‘Non-compliance with govt statutes slows Bulawayo’s industrial revival’ 

Source: ‘Non-compliance with govt statutes slows Bulawayo’s industrial revival’ – The Southern Eye

GENERAL Beltings Holdings Limited managing director, Joseph Gunda,  has said the failure to comply with statutes regarding the operations of industry was greatly affecting the revival of Bulawayo’s industrial hub.

He made the remarks on Thursday last week during the tour of GB Holdings conveyor belts manufacturing industry in Donnington, Bulawayo by the Special Advisor to the President Joram Gumbo.

 

Gunda said most of the problems faced by industry emanated from failure to adhere to statutory instruments (SIs).

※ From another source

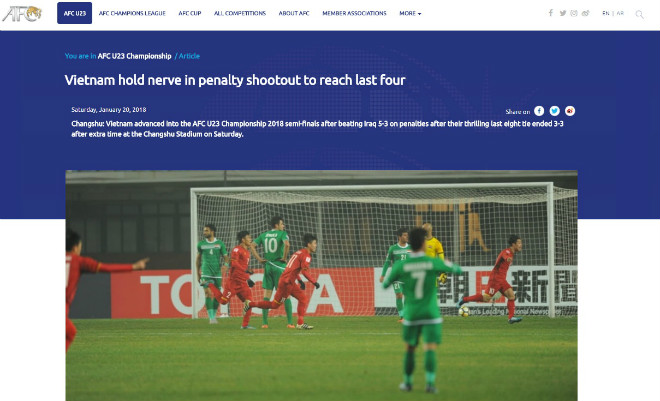This screenshot has width=660, height=401.
Task: Go to homepage via AFC logo
Action: click(22, 13)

“We have been privileged and honoured to have received the Special Advisor to the President and how they have picked General Beltings, which is the key to the economy and Zimbabwe’s manufacturing sector. We are sole manufacturers of conveyor belts in Zimbabwe,” Gunda said.

“We face challenges and a lot of these are emanating from non-compliance (with) statutes that have been placed by the government. We have an SI in place; SI 126 of 2014 which we feel is not being followed resulting in us losing demand for our product.”

 

Statutory Instrument 126 of 2014 prohibits the importation of locally available rubber products under the Open General Import Licence.

Gunda called for government intervention to ensure statutes are put into practice.

“We have got a low order book with factories on and off because we do not have orders for conveyor belts but we see on the other hand an increase in the importation of conveyor belts and we are appealing to the government to support us in terms of ensuring the SI that it put in place to support companies like GB is implemented,” Gunda said.

“We believe this company is the anchor to the mining sector, there is no mining company in Zimbabwe which does conveyor belts, and conveyor belts are used in the mining sector predominantly, manufacturing sector, agricultural sector, quarrying and construction, among others.”

 

 

Gunda said the company had the potential to reduce the inputs of the product they manufacture, adding that he believed they had offered value to their customers by improving their lead times by stocking raw materials.

“We have sharpened our pencils in terms of pricing and we believe we are now competitive against bona fide South African competitors who are our competitors in essence as we are the sole manufacturers in Zimbabwe,” he said.

Meanwhile, Gumbo said the visit to GB Holdings presented yet another opportunity to closely assess the impact of government initiatives to resuscitate and restore Bulawayo province to the industrial hub status.

He said the government had come up with plans to assist distressed companies.

“It is, therefore, not a coincidence that my office identified GB Holdings as one of the companies to be on the itinerary during this series of visits.

“The government through the Ministry of Industry and Commerce has crafted strategies’ targeted at the revival of ailing industries. These include the promulgation of SI 126 of 2014 which prohibits the importation of locally available rubber products under the open general import licence, the setting up of a distressed industries marginalised areas fund and the Matabeleland industries retooling loan facility to financially assist distressed companies.”